Dans une salle bondée où l’on parlait presqu’autant allemand et néerlandais que français, Glenn Hughes a fourni une prestation nettement plus Hard que celle du 6 juillet 2006. Il était accompagné de trois jeunes musiciens d’origine Nordique. Deux concerts sur le continent, à Verviers le 16 et au Luxembourg le 17, clôturaient une tournée au Royaume-Uni entamée le 23 septembre. Celle-ci suivait aussi quelques dates aux États-Unis et en Angleterre avec Black Country Communion, un nouveau supergroupe constitué par lui-même et le guitariste Joe Bonamassa avec le batteur Jason Bonham et le claviériste Derek Sherinian. Il devrait tourner prochainement, dès que les obligations contractuelles de chacun le permettront. À l’écoute de leur excellent album éponyme, on espère les voir bientôt au Spirit.

### Liste des tâches:
(a) D'après le compte rendu de concert, pourquoi espère-t-on voir bientôt Black Country Communion au Spirit ? Répondez en une à trois phrases.
(b) Recopiez à l'identique, parmi les lignes de données, tout ce qui va de la ligne contenant « dde-appearance_1.1.79.dsc (153, 2410) » jusqu'à celle contenant « dde-appearance-dbgsym_1.1.65_amd64.deb (189, 665) », ces deux lignes comprises.
Le texte et les lignes ne sont pas liés.

[Données de localisation des éléments et du texte]
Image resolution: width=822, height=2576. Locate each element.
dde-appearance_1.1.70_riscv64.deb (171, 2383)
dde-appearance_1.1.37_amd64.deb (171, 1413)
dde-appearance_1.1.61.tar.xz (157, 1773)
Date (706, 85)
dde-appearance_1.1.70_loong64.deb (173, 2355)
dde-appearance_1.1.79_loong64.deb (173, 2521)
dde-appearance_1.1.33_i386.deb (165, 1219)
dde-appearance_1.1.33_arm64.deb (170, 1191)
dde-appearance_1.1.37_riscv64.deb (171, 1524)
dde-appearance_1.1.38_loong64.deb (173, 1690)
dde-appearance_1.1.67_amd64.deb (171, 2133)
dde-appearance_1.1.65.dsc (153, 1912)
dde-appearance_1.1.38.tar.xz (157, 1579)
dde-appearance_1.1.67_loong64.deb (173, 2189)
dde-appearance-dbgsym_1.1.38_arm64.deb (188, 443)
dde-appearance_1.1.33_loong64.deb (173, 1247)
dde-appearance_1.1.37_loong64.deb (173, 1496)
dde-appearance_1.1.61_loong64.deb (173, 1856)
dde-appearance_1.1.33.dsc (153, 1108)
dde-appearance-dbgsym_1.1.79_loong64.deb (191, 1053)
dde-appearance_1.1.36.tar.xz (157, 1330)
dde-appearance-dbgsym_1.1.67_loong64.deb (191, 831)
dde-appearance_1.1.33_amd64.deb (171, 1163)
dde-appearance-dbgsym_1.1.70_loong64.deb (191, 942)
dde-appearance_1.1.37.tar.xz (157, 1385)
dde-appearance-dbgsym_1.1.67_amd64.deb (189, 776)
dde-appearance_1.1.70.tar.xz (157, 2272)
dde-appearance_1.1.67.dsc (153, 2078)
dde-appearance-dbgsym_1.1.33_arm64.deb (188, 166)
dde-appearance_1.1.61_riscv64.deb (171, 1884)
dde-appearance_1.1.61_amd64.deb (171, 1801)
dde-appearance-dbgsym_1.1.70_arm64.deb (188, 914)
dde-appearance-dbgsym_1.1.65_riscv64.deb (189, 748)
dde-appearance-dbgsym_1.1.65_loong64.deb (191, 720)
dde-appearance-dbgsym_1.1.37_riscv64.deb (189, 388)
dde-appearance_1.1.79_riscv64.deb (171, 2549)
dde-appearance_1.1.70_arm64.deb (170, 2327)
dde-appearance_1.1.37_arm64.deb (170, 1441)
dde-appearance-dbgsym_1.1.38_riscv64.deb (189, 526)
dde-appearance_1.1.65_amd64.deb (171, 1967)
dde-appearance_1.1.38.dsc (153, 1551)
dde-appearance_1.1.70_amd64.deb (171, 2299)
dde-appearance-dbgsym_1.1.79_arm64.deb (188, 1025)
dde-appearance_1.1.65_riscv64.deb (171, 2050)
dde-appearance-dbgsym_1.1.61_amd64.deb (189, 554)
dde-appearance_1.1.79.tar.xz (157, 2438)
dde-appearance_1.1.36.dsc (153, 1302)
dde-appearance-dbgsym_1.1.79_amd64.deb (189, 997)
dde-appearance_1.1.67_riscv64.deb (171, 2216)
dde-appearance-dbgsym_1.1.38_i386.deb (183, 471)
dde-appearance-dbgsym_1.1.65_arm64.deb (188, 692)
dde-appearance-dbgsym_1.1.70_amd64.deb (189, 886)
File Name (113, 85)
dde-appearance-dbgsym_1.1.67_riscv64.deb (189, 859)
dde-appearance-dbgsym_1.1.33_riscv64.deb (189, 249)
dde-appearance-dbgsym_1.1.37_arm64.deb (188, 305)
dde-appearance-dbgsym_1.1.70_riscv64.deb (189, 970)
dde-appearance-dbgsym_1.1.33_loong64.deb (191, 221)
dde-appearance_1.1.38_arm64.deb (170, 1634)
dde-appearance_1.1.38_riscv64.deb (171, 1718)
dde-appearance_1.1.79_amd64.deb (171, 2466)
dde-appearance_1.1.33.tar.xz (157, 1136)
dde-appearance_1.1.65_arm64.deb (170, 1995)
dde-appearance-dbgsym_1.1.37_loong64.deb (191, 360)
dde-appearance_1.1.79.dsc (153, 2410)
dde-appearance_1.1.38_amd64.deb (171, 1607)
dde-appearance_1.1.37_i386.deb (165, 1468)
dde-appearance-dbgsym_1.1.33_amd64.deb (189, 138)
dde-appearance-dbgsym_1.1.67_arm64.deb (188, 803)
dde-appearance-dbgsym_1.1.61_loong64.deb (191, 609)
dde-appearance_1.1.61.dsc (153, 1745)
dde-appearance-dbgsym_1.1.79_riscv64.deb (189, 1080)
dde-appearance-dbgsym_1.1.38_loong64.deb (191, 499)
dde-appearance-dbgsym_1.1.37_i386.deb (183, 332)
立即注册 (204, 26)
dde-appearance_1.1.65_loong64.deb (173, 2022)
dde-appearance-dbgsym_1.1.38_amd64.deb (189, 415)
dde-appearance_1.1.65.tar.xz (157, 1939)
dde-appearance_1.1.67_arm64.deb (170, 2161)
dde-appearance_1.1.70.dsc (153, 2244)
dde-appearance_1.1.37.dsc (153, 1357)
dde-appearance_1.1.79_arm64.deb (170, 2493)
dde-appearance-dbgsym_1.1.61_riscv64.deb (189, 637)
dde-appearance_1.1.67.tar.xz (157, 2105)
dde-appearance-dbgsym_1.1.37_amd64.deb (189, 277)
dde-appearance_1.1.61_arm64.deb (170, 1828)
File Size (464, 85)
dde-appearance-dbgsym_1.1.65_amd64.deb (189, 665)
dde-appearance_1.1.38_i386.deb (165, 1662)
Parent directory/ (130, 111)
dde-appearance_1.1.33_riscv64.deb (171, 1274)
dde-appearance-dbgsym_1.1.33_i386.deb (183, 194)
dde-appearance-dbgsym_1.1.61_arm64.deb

### Réponses attendues:
(a) On espère voir bientôt Black Country Communion au Spirit après avoir écouté leur excellent album éponyme.

(b)
dde-appearance_1.1.79.dsc (153, 2410)
dde-appearance_1.1.38_amd64.deb (171, 1607)
dde-appearance_1.1.37_i386.deb (165, 1468)
dde-appearance-dbgsym_1.1.33_amd64.deb (189, 138)
dde-appearance-dbgsym_1.1.67_arm64.deb (188, 803)
dde-appearance-dbgsym_1.1.61_loong64.deb (191, 609)
dde-appearance_1.1.61.dsc (153, 1745)
dde-appearance-dbgsym_1.1.79_riscv64.deb (189, 1080)
dde-appearance-dbgsym_1.1.38_loong64.deb (191, 499)
dde-appearance-dbgsym_1.1.37_i386.deb (183, 332)
立即注册 (204, 26)
dde-appearance_1.1.65_loong64.deb (173, 2022)
dde-appearance-dbgsym_1.1.38_amd64.deb (189, 415)
dde-appearance_1.1.65.tar.xz (157, 1939)
dde-appearance_1.1.67_arm64.deb (170, 2161)
dde-appearance_1.1.70.dsc (153, 2244)
dde-appearance_1.1.37.dsc (153, 1357)
dde-appearance_1.1.79_arm64.deb (170, 2493)
dde-appearance-dbgsym_1.1.61_riscv64.deb (189, 637)
dde-appearance_1.1.67.tar.xz (157, 2105)
dde-appearance-dbgsym_1.1.37_amd64.deb (189, 277)
dde-appearance_1.1.61_arm64.deb (170, 1828)
File Size (464, 85)
dde-appearance-dbgsym_1.1.65_amd64.deb (189, 665)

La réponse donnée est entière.